__Task objective__
Edit the rows starting at the line containing "At what coordinates should I click to accomplish: Open" and ending at the line containing "click(2077, 50)", changing "apps grid launcher" to "app drawer" and keeping everything else the same. Give back only those rows, without the pictures.

__Rows excerpted from a collection__
-----

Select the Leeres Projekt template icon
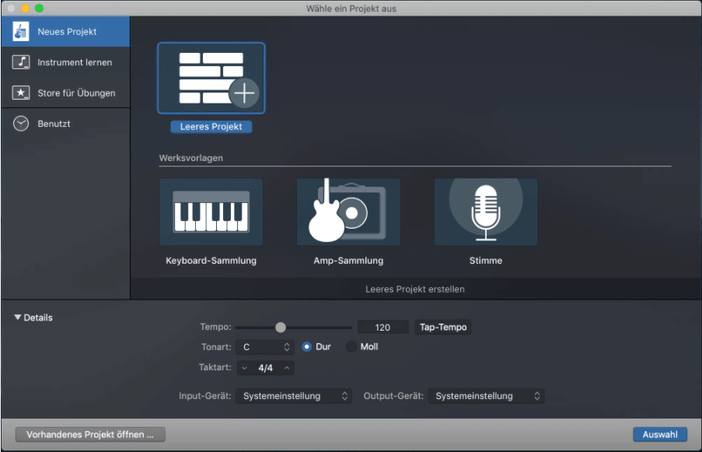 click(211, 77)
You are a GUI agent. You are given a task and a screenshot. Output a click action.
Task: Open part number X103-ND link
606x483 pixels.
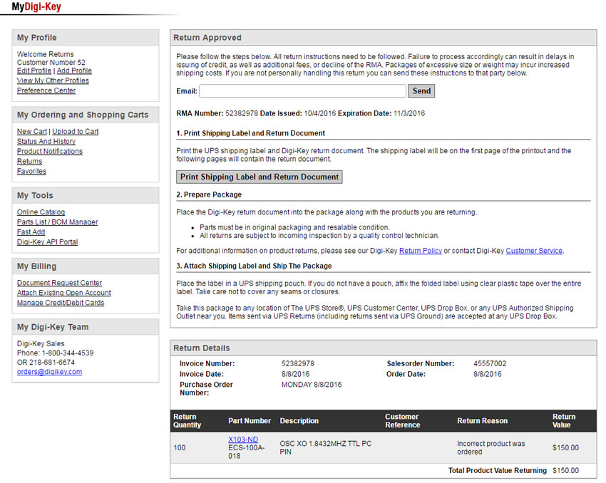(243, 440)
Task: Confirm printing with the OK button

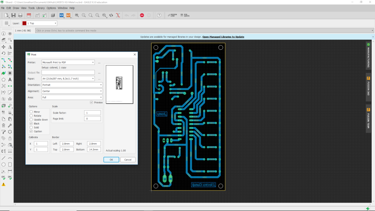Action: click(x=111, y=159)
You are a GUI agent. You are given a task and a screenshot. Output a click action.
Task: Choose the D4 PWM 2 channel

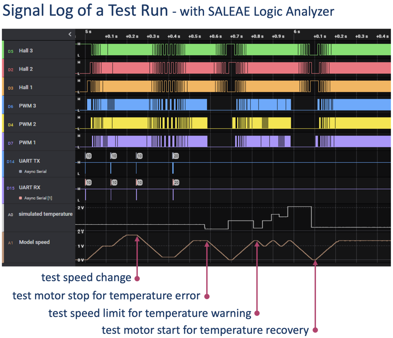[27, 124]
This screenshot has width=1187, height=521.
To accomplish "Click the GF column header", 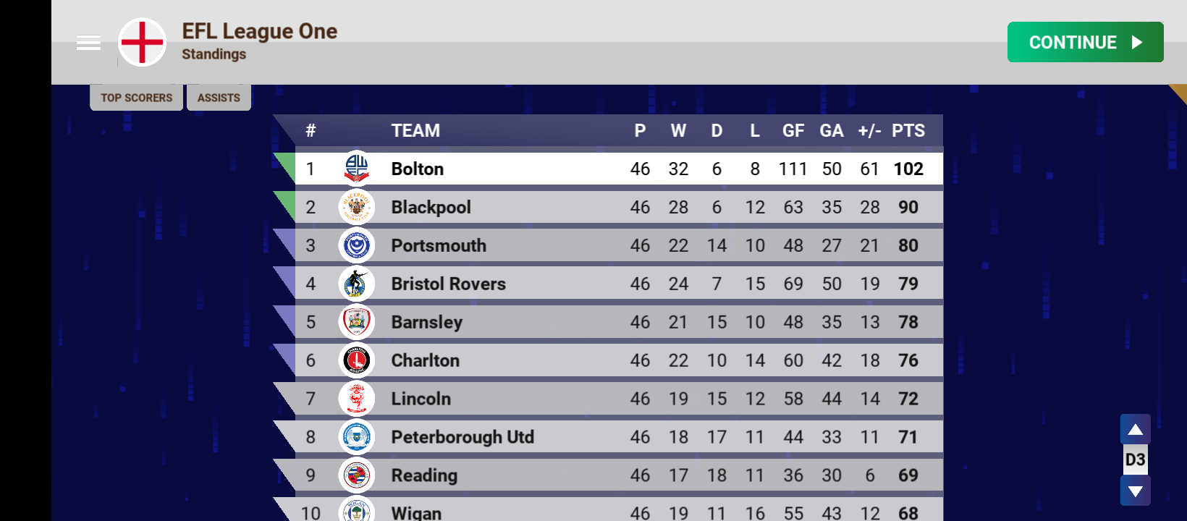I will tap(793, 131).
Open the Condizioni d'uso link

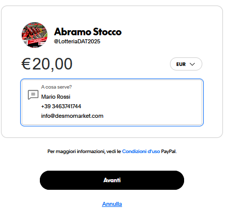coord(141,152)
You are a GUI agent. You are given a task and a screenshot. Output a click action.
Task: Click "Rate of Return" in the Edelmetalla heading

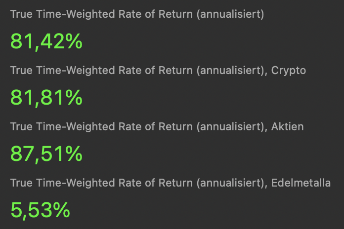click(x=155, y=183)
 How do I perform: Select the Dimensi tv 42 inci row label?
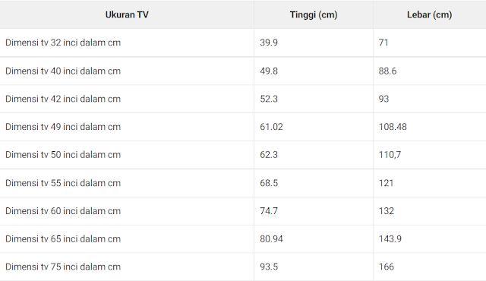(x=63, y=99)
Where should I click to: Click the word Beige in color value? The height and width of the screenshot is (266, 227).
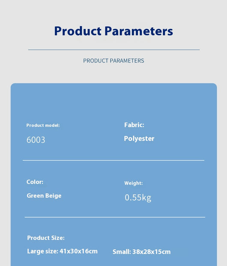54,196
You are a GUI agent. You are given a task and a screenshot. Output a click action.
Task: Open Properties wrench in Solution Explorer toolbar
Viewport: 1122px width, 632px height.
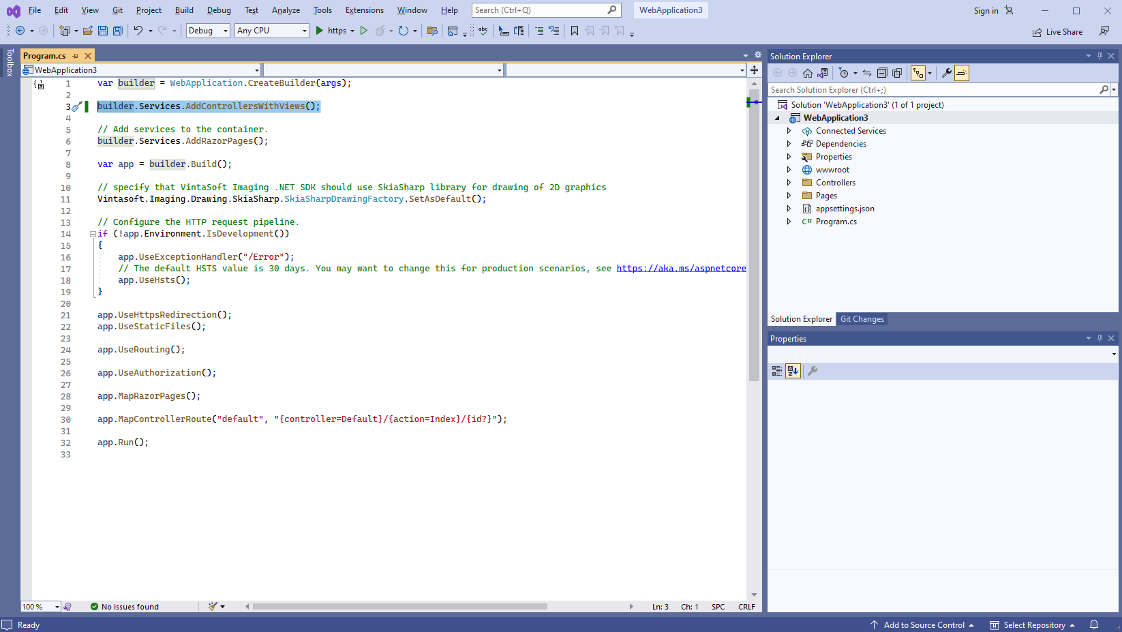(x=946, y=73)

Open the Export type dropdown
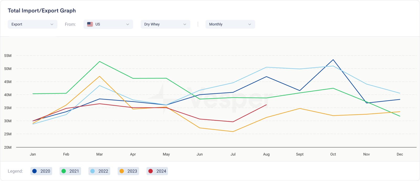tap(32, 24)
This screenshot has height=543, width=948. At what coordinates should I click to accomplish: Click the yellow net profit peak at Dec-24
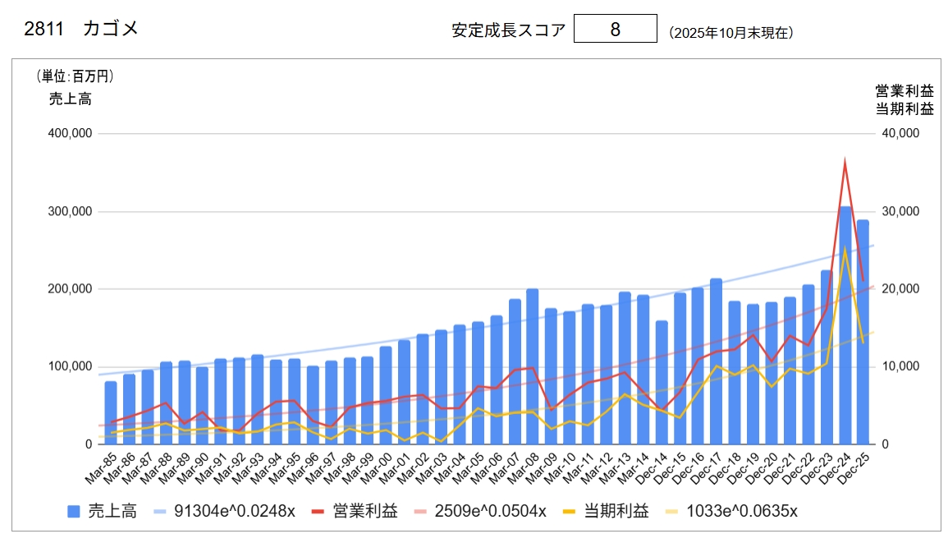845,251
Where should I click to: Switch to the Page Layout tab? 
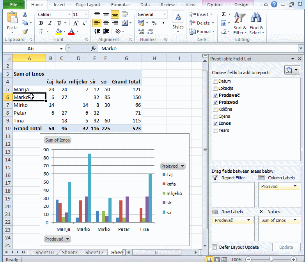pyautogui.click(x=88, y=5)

-----

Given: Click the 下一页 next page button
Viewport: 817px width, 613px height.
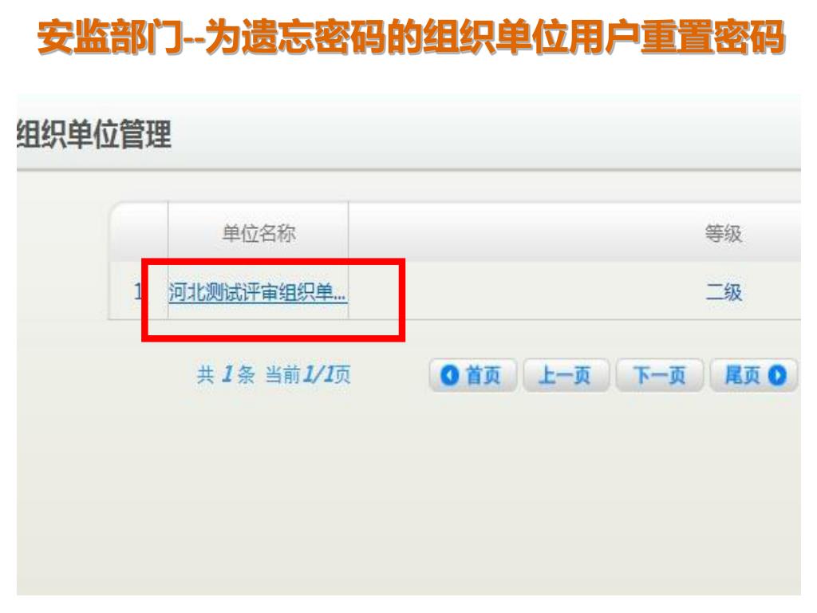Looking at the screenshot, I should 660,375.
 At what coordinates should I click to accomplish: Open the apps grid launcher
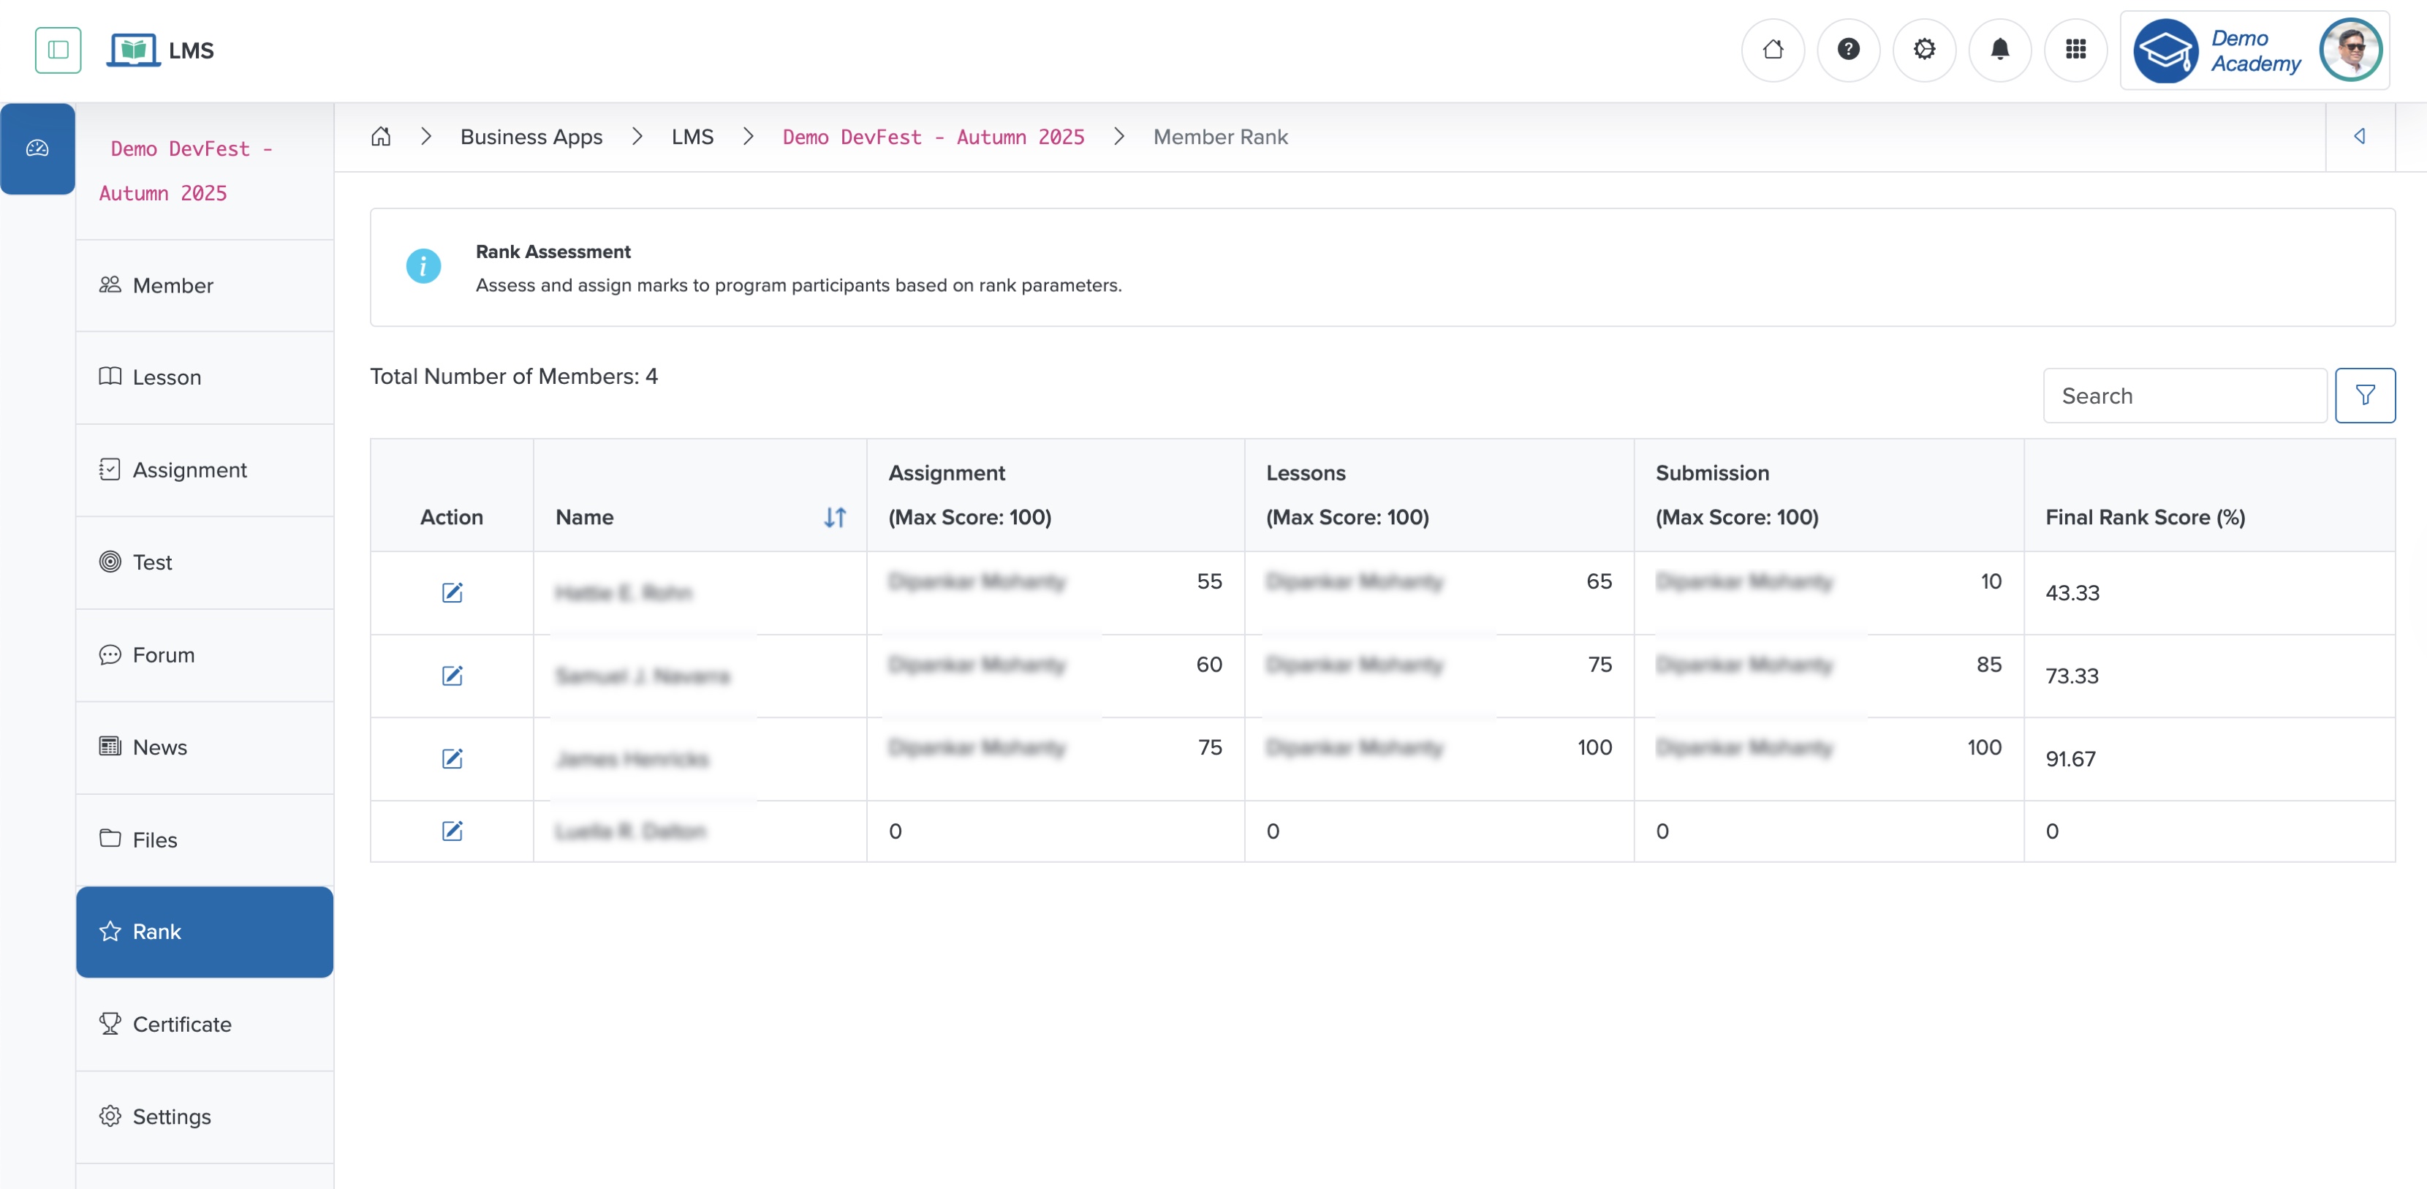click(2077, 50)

-----

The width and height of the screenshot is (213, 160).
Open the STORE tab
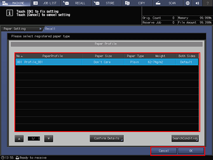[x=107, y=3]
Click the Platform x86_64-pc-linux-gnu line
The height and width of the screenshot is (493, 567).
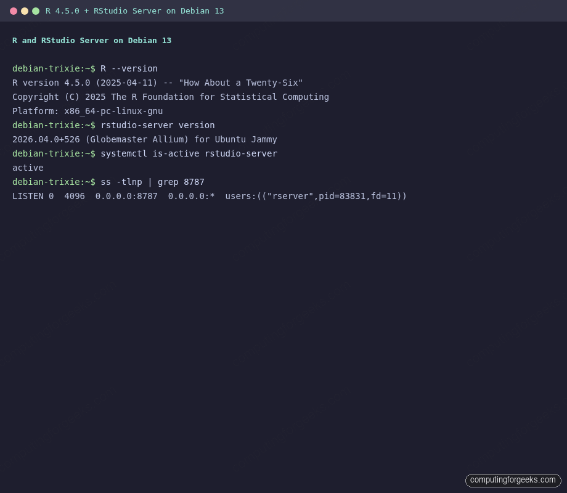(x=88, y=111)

-----

__Worked answer__
 At what coordinates should I click to accomplish: Open the app drawer
click(2077, 50)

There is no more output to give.